Tips for using Primary Documents Teach World History

Many high school teachers often use textbooks to help them teach various subjects, especially history. However, in some universities, primary documents are the main source of information for students when learning history. This is because primary documents offer first-hand experiences or accounts of historical events, and how could historical information get any better than that? Here are some tips that will help you use primary documents to teach World History. 

– You will need to encourage discussion of the text. It is difficult to read a text by one’s self and then to glean all of the information that you need from it. That is why when your students discuss the texts with one another, they can offer different ideas that they got when they read the texts. Socratic Seminars are supposed to allow many different ideas to come together, because it is rare for one person to get all of those ideas by himself or herself. 

– Try to categorize the documents so that they respond to one another. In other words, if you are working with Asian history at the moment, you will need primary documents that respond to a particular event. However, you will also need different kinds of documents that respond differently to that event. After all, you want to try to show your students the multifaceted characteristic of history. History is not one-sided.

– Students should also be encouraged to write papers or essays that make use of two or more primary documents. If the essays are longer, then the students should be allowed to use more than two primary documents. However, encourage your students to utilize their close reading skills. They should look for specific paragraphs that address the issues they want to write about. They should not be allowed to summarize the whole document without getting to the “meat” of the text.

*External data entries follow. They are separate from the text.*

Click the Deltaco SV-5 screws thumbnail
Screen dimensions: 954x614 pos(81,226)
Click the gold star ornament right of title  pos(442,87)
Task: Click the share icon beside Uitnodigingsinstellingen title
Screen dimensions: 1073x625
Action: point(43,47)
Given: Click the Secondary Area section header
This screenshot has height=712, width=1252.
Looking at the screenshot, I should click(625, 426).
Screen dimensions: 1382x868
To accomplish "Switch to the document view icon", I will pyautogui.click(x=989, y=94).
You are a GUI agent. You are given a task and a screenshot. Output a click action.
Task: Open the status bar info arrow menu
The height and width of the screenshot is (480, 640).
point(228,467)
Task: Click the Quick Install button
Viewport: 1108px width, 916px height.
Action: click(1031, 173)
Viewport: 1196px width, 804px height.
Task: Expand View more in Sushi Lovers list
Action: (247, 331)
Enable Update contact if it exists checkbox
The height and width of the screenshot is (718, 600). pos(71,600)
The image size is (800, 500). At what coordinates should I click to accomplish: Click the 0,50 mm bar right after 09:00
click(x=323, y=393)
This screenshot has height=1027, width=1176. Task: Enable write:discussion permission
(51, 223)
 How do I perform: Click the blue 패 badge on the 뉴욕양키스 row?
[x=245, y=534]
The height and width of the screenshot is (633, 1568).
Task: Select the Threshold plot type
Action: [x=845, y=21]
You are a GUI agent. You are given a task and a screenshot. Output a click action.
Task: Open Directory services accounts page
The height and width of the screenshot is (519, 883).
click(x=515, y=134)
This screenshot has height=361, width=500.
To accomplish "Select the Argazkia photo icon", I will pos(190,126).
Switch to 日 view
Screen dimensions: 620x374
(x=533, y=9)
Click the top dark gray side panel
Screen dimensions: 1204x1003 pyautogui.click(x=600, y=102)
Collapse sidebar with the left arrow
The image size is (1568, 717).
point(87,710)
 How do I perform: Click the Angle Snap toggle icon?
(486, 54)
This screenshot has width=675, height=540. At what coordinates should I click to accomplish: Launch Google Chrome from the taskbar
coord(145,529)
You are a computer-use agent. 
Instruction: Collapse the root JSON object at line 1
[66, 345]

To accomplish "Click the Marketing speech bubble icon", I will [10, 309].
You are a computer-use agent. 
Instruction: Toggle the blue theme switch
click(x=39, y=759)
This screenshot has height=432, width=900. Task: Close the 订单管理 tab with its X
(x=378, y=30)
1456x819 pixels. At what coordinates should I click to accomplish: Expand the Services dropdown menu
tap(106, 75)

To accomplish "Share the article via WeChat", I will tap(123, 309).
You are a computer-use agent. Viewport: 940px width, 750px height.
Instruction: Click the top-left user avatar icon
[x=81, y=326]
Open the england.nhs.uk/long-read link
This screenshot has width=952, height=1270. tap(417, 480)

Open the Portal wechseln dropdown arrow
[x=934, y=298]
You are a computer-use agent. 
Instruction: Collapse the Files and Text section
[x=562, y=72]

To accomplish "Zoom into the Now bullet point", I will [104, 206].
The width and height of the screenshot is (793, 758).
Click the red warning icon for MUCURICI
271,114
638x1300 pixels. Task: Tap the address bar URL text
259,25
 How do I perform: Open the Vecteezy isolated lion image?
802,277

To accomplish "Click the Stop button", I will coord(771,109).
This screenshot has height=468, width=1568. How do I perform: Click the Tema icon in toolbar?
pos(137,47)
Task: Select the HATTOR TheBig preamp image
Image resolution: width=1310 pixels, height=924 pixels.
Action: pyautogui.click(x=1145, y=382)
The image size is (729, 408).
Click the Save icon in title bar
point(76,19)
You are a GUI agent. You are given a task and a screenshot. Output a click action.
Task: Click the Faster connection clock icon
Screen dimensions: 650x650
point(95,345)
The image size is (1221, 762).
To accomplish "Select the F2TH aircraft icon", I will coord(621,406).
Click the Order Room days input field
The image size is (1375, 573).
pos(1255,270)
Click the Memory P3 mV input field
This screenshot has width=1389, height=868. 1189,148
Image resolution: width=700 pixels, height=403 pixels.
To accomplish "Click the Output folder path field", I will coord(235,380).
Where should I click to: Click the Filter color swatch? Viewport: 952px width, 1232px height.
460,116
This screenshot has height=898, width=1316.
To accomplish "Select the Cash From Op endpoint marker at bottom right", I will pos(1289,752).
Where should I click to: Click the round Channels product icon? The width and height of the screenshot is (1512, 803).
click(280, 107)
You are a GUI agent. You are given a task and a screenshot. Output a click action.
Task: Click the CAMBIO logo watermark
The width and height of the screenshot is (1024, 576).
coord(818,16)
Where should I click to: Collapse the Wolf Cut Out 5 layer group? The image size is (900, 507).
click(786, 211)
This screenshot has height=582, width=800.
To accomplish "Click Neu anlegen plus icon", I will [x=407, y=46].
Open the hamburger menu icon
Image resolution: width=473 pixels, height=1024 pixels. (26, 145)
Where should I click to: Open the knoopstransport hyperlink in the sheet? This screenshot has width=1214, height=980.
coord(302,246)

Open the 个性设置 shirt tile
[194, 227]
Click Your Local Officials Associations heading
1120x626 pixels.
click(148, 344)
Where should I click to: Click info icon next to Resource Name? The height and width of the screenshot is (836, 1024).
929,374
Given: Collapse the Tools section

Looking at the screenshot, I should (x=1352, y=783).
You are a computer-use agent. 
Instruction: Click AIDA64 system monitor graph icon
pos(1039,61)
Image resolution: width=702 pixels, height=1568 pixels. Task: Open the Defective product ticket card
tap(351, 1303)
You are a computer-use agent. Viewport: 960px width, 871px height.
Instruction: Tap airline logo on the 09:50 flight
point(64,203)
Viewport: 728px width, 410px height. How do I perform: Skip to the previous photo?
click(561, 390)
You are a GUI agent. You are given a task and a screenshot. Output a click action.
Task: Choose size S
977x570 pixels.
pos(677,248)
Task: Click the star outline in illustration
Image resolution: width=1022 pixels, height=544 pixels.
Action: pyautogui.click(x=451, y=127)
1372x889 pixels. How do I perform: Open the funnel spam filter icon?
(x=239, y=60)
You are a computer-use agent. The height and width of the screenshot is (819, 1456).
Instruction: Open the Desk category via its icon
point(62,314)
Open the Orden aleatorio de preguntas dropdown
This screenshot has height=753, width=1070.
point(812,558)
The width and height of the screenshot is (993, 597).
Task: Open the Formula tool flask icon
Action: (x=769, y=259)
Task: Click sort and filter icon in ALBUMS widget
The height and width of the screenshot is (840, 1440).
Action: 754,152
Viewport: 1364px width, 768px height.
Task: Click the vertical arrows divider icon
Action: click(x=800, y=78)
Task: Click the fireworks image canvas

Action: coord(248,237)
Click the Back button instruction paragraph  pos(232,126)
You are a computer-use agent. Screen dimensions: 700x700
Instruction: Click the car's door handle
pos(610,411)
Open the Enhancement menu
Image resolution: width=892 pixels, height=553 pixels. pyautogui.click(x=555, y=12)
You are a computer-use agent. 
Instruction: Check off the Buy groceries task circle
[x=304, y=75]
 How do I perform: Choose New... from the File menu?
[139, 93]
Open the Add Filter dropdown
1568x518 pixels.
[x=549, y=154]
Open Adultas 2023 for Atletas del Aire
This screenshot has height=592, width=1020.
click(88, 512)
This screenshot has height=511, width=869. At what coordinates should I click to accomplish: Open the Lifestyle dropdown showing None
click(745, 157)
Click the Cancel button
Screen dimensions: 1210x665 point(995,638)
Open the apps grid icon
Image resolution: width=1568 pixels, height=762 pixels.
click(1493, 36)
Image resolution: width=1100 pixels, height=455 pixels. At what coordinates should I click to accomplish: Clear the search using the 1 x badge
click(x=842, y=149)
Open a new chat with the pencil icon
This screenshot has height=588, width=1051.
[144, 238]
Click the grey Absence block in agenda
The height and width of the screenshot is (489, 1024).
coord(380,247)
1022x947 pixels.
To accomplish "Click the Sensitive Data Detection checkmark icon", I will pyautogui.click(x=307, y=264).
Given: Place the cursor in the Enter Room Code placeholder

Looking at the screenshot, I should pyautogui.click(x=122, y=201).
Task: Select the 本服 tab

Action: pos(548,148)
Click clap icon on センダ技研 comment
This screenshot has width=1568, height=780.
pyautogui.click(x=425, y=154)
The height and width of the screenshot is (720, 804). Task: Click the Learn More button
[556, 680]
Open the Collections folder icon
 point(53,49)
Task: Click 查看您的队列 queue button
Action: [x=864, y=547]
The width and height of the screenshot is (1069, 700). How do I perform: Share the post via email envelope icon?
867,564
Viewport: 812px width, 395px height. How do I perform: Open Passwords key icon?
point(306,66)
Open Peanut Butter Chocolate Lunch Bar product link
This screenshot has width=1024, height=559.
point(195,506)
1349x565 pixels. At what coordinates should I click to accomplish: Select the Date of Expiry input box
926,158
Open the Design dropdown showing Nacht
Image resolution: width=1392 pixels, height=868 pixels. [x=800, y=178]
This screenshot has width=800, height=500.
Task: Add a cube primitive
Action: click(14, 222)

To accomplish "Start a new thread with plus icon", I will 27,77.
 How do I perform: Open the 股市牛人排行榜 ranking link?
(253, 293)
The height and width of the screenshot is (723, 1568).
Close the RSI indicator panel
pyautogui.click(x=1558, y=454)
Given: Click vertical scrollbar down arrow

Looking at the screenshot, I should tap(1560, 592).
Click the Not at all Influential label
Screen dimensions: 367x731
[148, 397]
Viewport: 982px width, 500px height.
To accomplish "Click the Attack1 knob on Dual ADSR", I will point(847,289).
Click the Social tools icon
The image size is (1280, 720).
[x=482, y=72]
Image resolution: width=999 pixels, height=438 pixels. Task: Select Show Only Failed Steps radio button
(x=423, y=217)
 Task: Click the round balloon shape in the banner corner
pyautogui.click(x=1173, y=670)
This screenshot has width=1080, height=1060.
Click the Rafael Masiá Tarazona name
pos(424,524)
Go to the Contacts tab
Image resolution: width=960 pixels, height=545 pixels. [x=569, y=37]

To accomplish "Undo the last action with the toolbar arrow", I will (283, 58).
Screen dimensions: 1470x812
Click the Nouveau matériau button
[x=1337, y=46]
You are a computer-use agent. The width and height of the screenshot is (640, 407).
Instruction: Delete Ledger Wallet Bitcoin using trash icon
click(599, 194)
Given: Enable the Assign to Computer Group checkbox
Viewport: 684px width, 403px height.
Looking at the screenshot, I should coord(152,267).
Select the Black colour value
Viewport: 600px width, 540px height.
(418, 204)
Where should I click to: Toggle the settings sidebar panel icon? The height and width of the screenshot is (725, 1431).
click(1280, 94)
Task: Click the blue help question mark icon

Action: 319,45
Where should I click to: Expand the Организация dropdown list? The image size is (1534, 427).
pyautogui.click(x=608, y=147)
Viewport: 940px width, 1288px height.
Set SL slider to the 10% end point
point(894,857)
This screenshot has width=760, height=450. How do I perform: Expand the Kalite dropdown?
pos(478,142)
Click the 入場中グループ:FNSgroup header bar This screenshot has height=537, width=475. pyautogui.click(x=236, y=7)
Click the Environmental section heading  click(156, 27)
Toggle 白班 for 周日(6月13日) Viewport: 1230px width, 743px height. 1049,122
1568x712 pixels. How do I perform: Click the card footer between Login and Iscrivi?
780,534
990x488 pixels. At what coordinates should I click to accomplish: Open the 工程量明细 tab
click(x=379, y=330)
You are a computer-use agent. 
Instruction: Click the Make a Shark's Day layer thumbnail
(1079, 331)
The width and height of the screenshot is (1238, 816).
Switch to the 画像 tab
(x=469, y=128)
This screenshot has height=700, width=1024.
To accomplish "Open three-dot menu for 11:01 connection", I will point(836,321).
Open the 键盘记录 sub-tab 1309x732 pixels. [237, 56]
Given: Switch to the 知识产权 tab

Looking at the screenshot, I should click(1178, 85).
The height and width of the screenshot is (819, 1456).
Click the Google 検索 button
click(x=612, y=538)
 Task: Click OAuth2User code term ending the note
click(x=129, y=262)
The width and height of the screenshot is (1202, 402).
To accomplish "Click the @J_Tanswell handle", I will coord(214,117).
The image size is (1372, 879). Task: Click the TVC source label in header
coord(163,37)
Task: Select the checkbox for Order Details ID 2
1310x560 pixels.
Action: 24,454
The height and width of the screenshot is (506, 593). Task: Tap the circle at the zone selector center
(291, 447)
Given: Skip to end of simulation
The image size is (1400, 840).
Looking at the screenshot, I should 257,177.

– The primary documents should be listed on your class’s website or you can print out a list of the links to the documents. On the other hand, you can also write down the links for every week’s class, in order to save paper. Ask your students to try to find more pertinent documents and to send them to you for approval. 

As you can see, using primary documents to teach history is going to take a whole different course than when you use a textbook to teach history. However, your students will learn valuable skills such as comprehension and close reading skills, as well as the ability to peacefully discuss texts and write about events using those texts as evidence.